Wise Professor Seeks to Build Houses on Sand - Y Magazine
Check out the latest podcast episode Listen
On Campus

Wise Professor Seeks to Build Houses on Sand


By Jeff McClellan

The scriptures tell a story of two men–a wise man and a foolish man. The wise man built his house upon a rock, and when the rains fell and the floods came and the winds blew, the house on the rock stood firm. But the foolish man built his house upon the sand, and when the rains fell and the floods came and the winds blew, the house on the sand fell.

That’s the story, and it’s a story by which BYU’s Kyle M. Rollins stands. But at the same time, this associate professor of civil engineering is trying to make it possible for wise people to build on the sand in a way that their houses won’t fall.

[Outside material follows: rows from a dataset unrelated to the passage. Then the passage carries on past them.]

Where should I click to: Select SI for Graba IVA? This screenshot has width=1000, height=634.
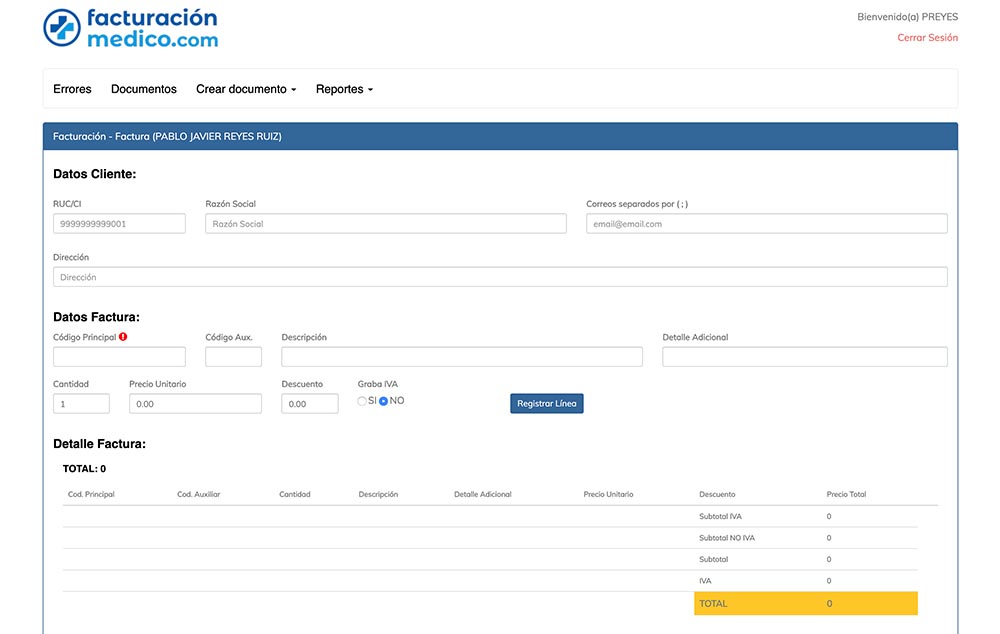[x=362, y=401]
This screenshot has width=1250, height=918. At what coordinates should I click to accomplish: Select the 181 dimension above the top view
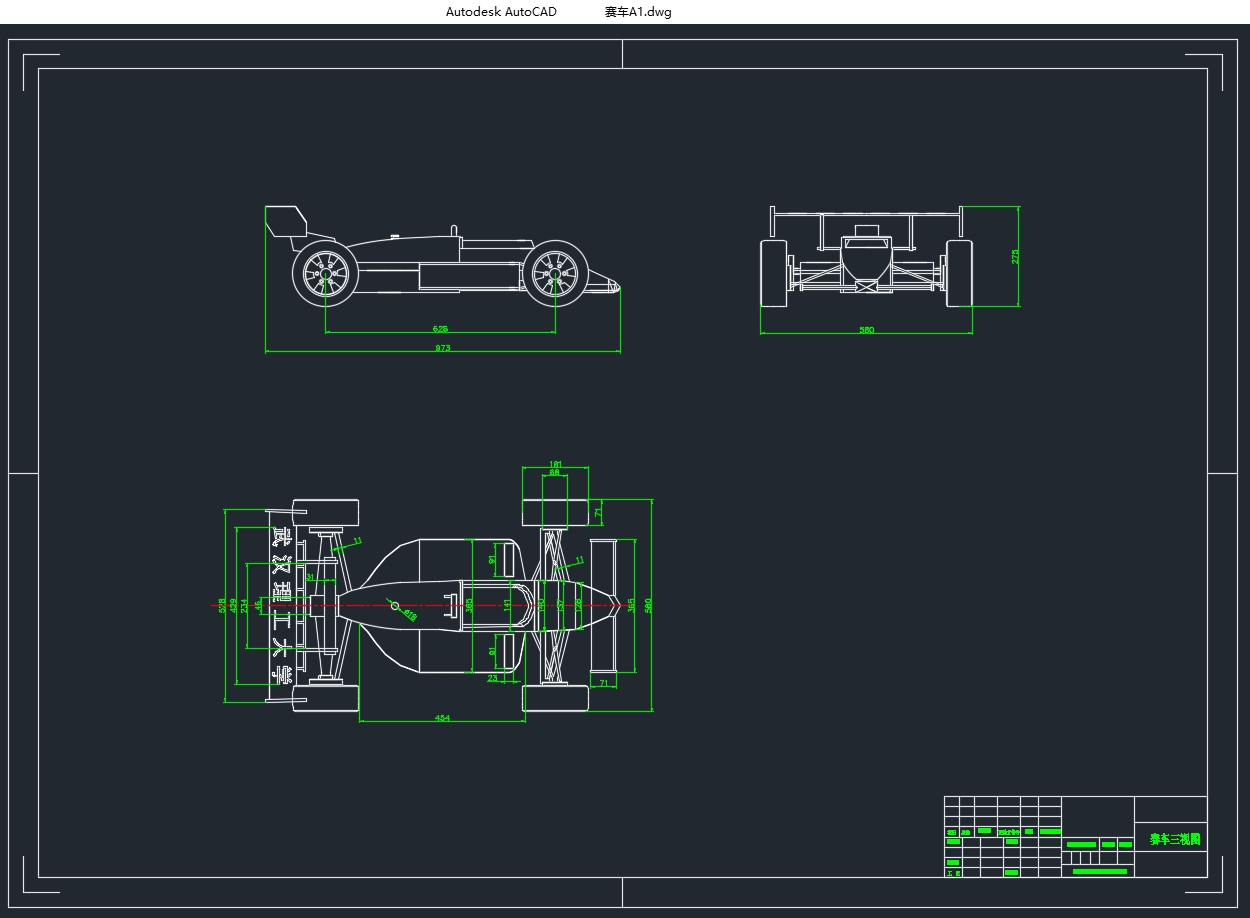pos(555,464)
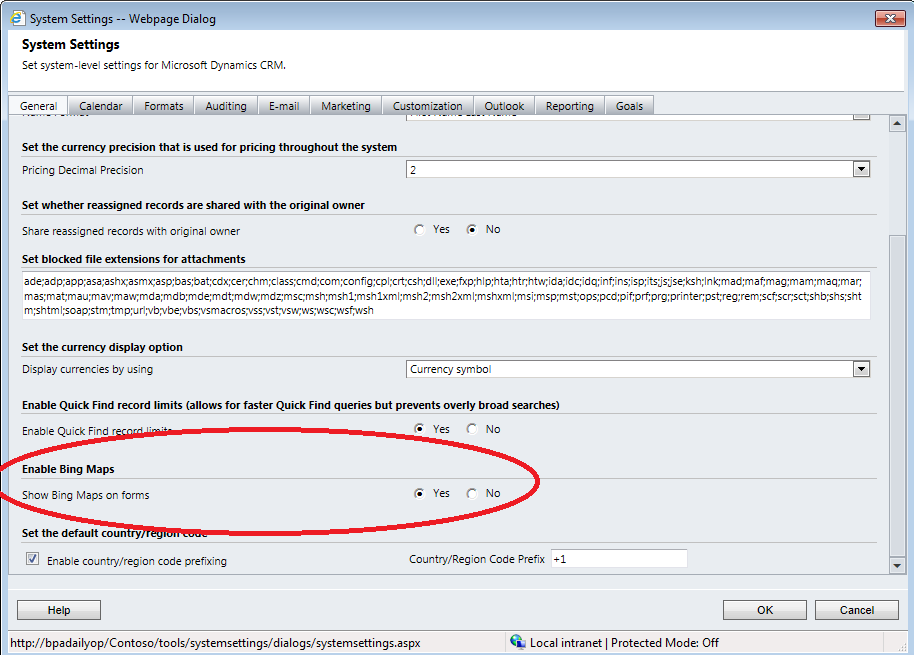The width and height of the screenshot is (914, 655).
Task: Select the Goals tab
Action: click(629, 105)
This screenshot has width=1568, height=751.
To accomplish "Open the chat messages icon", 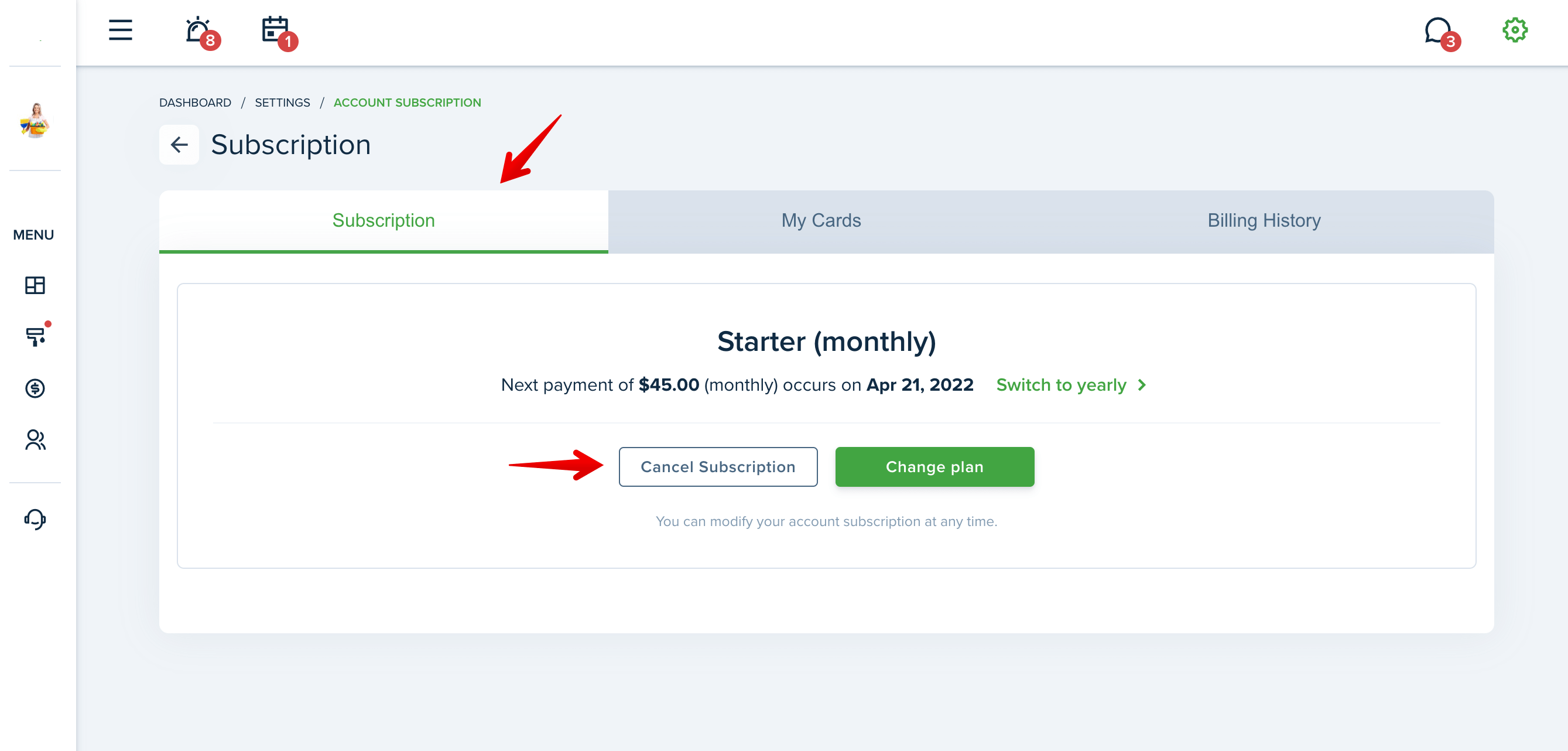I will 1440,32.
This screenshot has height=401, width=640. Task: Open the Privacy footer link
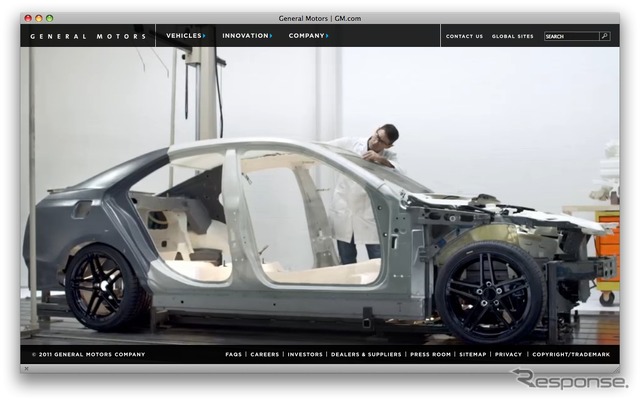509,354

5-ton weight collapsible soils

A 5-ton weight crashes into the ground just outside Nephi, Utah, where a BYU professor was testing various methods for treating collapsible soils. A common problem in the Southwest, collapsible soils can cause severe damage to structures when the rains fall and the floods come.

Much of the southwestern United States is plagued by collapsible soils–combinations of clay and sand left by mud flows that have dried, leaving tiny air pockets. When the soil is dry, the clay is strong enough to bond the sand particles together, explains Rollins. “But when the clay gets wet, it loses its strength, and this card-house structure starts to collapse in on itself.” And when collapsible soil collapses, one can imagine what happens to structures built on it.

“There have been a couple of places in New Mexico where they had a real wet season, and the governor actually declared it a disaster area–in part, at least, because of all the collapsed settlement that took place,” says Rollins. And in central Utah, a cement plant built on collapsible soils suffered more than $20 million of damage.

Such damage occurs throughout the Southwest along mountain fronts where for centuries mud has washed out of canyons and dried in the arid climate. When Rollins worked with his father’s engineering consulting firm, he often witnessed this damage and wondered at an effective solution.

So when he became a professor at BYU a few years ago, his first research project was to compare the various methods for treating collapsible soils. In November, the paper Rollins wrote about his research earned him the Arthur Wellington Prize from the American Society of Civil Engineers. The award is one of the top three society-wide awards the organization gives annually to authors of outstanding journal articles.

Unlike most people who deal with collapsible soils, when he did his research Rollins wanted to get the ground wet. So he borrowed a farmer’s field in Nephi, Utah, treated the collapsible soil in five locations with the various methods, built small foundations on the treatments, and then got the ground soaking wet.

For comparison purposes, Rollins also built a foundation on an untreated plot of ground. When the untreated foundation was wetted, it settled about 11 inches. In addition, the soil collapsed unevenly, and the foundation tilted about 15 degrees.

The first treatment method was prewetting, where a contractor wets the ground before building, hoping any settlement will take place at that time. When this method was used, the foundation tilted and settled more than 9 inches. “We found that prewetting isn’t very helpful,” says Rollins.

The second method, among the more common techniques in Utah, involves excavating part of the collapsible soil and replacing it with compacted gravel beneath the footing. In Rollins’ research, this method caused the foundation to settle evenly and it slowed the onset of significant settling. Once the site received enough water to get through the gravel and into the soil, however, the foundation settled about 4 and one-half inches.

Treatment with a sodium silicate solution was the third method. Poured into small holes drilled in the ground, the solution seeps into the soil and creates a cementing effect. This treatment limited settling to about 1 inch.

The final treatments involved dynamic compaction, where a large weight (between 4 and 30 tons) is raised by a crane to between 50 and 100 feet and then dropped on the ground. The weight is dropped several times on one spot, creating a crater about 4 feet deep. After the process is repeated in several locations on the site, a bulldozer levels the ground. In effect, the process creates columns of compacted soil throughout the building site.

In Rollins’ research, he tried the dynamic compaction treatment on both wet and dry ground. The results showed the dry compaction to be slightly more effective, but the settlement for each of the methods was minimal–less than one-half inch.

“The dynamic compaction, although it was a little more expensive than the other treatments, was far and away superior in terms of the settlement that took place,” says Rollins.

He says dynamic compaction would be most cost efficient when a large area of ground is being treated. “It would be difficult to justify it for one house.”

Rollins has continued his studies with dynamic compaction, looking at ways to make the treatment more effective and economical.

In his presentations about dynamic compaction, Rollins says he likes to point out that he’s not the first person associated with Brigham Young to use the treatment. The first known use of dynamic compaction was when the early Mormons filled a cannon with lead shot and, using mule teams to hoist it, dropped the cannon several times to improve the ground before they built the St. George Temple.